Karena keberadaan wali nikah merupakan rukun, maka syarat tersebut harus terpenuhi. Dalam pasal 20 KHI ayat (1) juga dirumuskan syarat perwalian, bahwa “yang bertindak sebagai wali nikah ialah seorang laki-laki yang memenuhi syarat hukum islam yakni muslim, aqil dan baligh”. Wali nikah ada dua macam yaitu:
1) Wali Nasab adalah wali yang hak perwaliannya didasarkan karena adanya hubungan darah. Baik orang tua kandung, dan bisa juga wali aqrob dan ab’ad.

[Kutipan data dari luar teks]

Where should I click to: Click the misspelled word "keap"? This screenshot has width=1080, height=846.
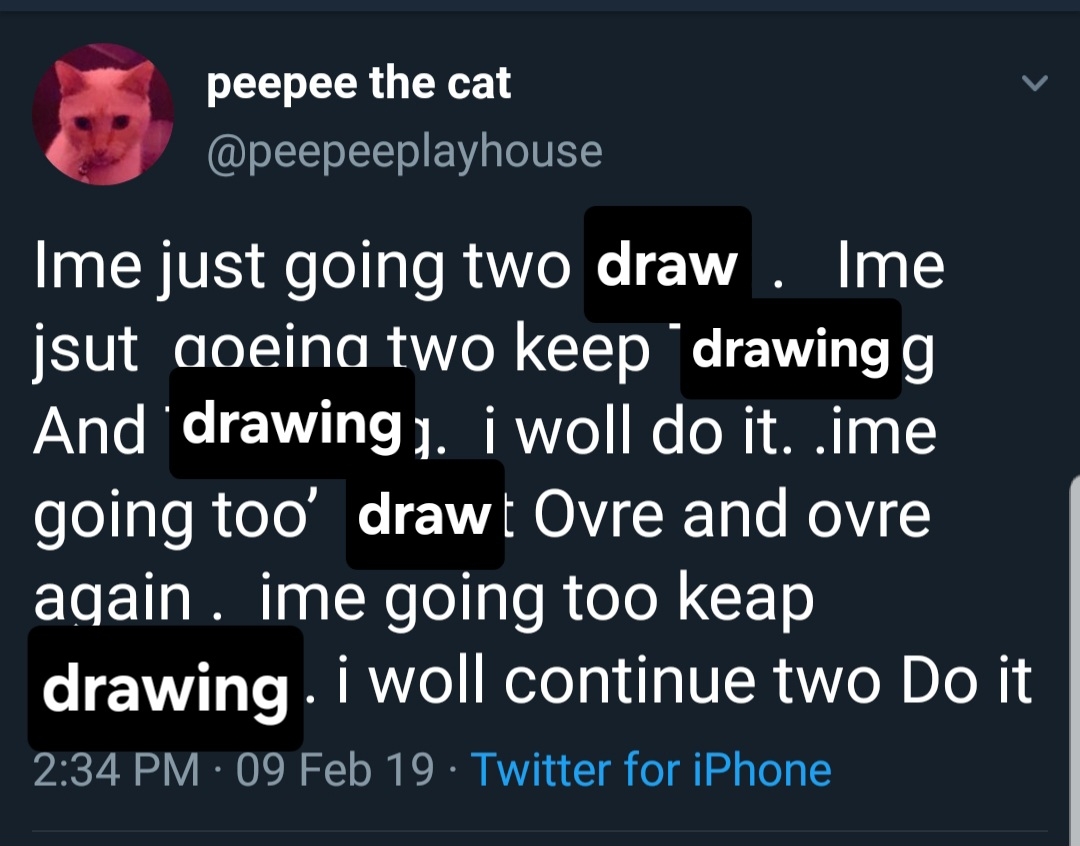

2) Wali Hakim adalah wali yang hak perwaliannya timbul, karena orang tua mempelai perempuan menolak (‘adhal) atau tidak ada, atau karena sebab lain.
Kompilasi hukum islam merinci tentang wali nasab dan wali hakim dalam pasal 21, 22 dan 23.
Pasal 21
(1) Wali nasab terdiri dari empat kelompok dalam urutan kedudukan, kelompok yang satu didahulukan dan kelompok yang lain sesuai erat tidaknya susunan kekerabatan dengan calon mempelai wanita. Pertama, kelompok kerabat laki-laki garis lurus ke atas yakni ayah, kakek dari pihak ayah dan seterusnya. Kedua, kelompok kerabat saudara laki-laki kandung atau saudara laki-laki seayah, dan keturunan laki-laki mereka. Ketiga, kelompok kerabat paman, yakni saudara laki-laki kandung ayah, saudara seayah dan keturunan laki-laki mereka. Keempat, kelompok saudara laki-laki kandung kakek, saudara laki-laki seayah dan keturunan laki-laki mereka.
(2) Apabila dalam satu kelompok wali nikah terdapat beberapa orang yang sama-sama berhak menjadi wali, maka yang paling berhak menjadi wali ialah yang lebih dekat derajat kekerabatannya dengan calon mempelai wanita.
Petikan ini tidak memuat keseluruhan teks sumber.